The Welfare state need to care for its elders as it does it's middlers and childer. The idea of a welfare state hinges on the idea that we should all work for each other, together, as a togetherhood. If you reject this cornerstone then you are rejecting the idea of a welfare state in itself. If you question why you should provide for grandma then you might as well start questioning why you should provide for anyone. It is at it's heart a selfish line of reasoning, that of a spoiled child - "I should receive, but I shouldn't have to give".
Originally social security was so that working grandma contributed to retired grandma. It was a time based wealth transfer but not a generational one. But naturally the government already wasted grandma's contribution so she needs to eat mom's contribution. Now mom is retired but her contribution went to grandma so she needs to eat our share. Assuming SS even exists when (if) I retire, I'd have to eat my children's contribution.
If you really wanted future generations to be better off, you wouldn't be sapping their incomes for right now. Spending that money right now, for yourself, is what is selfish here. Why should I give if what I receive may really not exist.
I've already explained before in the Ameripol thread, but the way social security is set up is essentially a reverse bracketed income tax. AKA the more money you make the less percentage of your income you pay. Its fundamentally stupid and it places undo burden on young people trying to start their lives. SS takes money the way almost every other welfare system in existence GIVES money.
Its also worth pointing out that the gap in life expectancy in the US between the richest and poorest people is ~10 years, meaning the average rich person will receive about twice the social security benefits as a poor person. The people who need help put more money in and get less money out. Well designed welfare system.
Although this is in comparison to a hypothetical actually good system, obviously SS is far superior to nothing. But the thing you have to understand is that almost all statistics on US federal spending will bundle in SS with welfare like food stamps. This lets Republicans keep their "the handouts are ruining the economy!" narrative, when in reality social security (which Republican politicians support in absolute terms) is 3/4s of that bundle.

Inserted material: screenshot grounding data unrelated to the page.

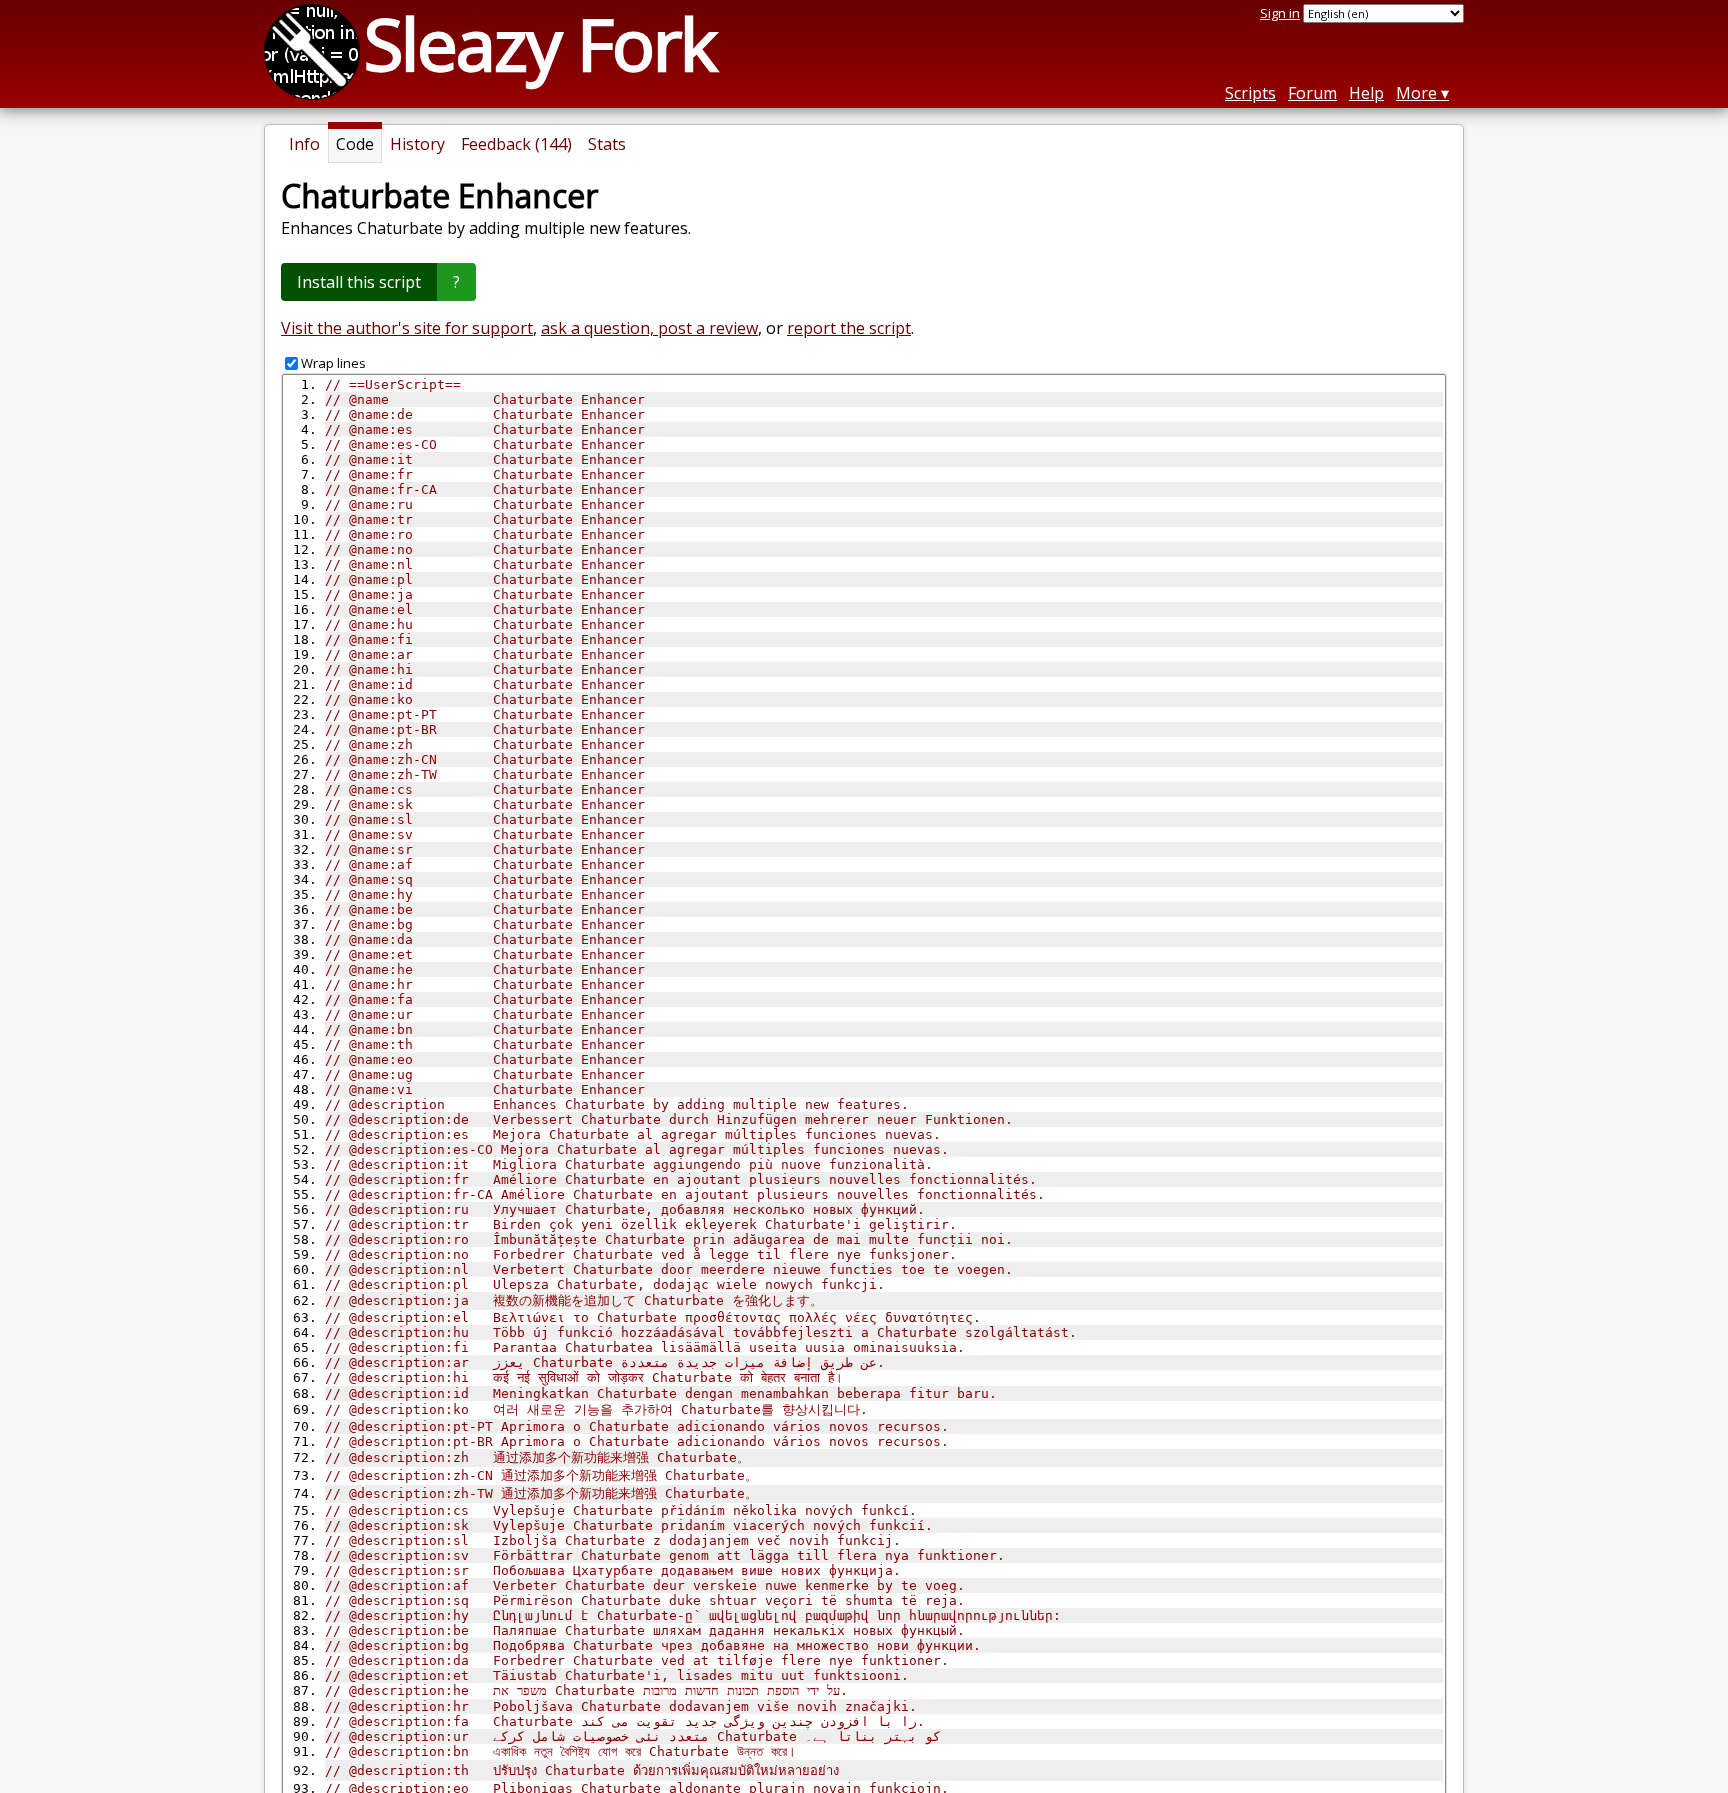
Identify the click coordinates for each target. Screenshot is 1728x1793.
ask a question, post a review (649, 328)
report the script (849, 328)
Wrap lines (333, 363)
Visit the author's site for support (407, 328)
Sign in (1280, 13)
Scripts (1250, 93)
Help (1366, 93)
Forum (1312, 93)
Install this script (359, 282)
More (1416, 93)
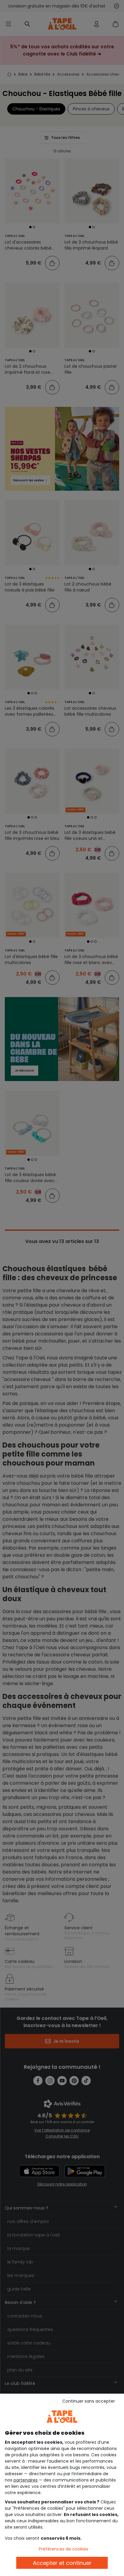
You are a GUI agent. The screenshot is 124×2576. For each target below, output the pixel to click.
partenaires (26, 2480)
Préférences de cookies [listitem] (63, 2549)
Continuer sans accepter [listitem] (88, 2401)
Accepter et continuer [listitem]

Note that US unemployment is conditional and fairly short term. And I don't even know what the fuck "labor" expenses are, maybe the tiny portion of the budget OSHA takes? The reality is that SS is just a hair under a third of our mandatory spending (thus a quarter of our overall federal spending); our broken welfare and healthcare systems are the only things that can be legitimately blamed for our debt/deficit. But no clearly according to that chart the problem is unemployment payouts and... unions? Somehow.